▶ _Task description_: Please reproduce the part of the data below that opens with the line containing "Open the API link in Advanced page" and closes with the line containing "[x=206, y=122]", both lines included, word for word. Leave the pictures out of your answer.

▶ _Input records_:
□ □ □ □ □

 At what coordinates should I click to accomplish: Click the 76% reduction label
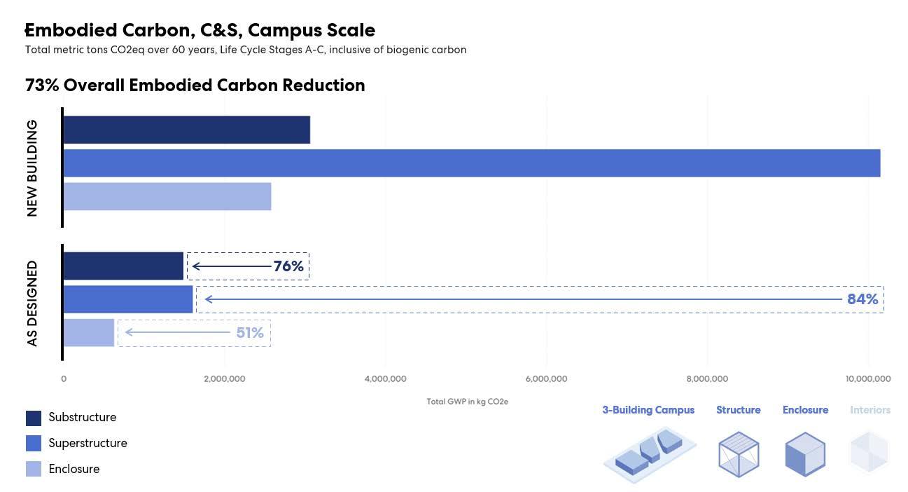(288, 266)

□ □ □ □ □

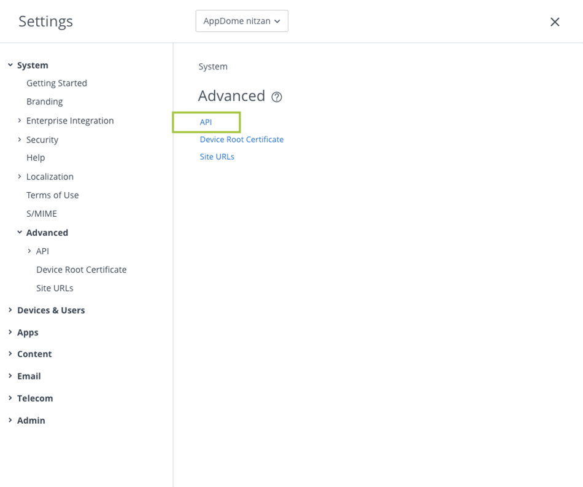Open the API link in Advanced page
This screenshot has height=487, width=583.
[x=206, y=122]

□ □ □ □ □

▶ _Answer for the task_:
Open the API link in Advanced page
This screenshot has height=487, width=583.
[x=206, y=122]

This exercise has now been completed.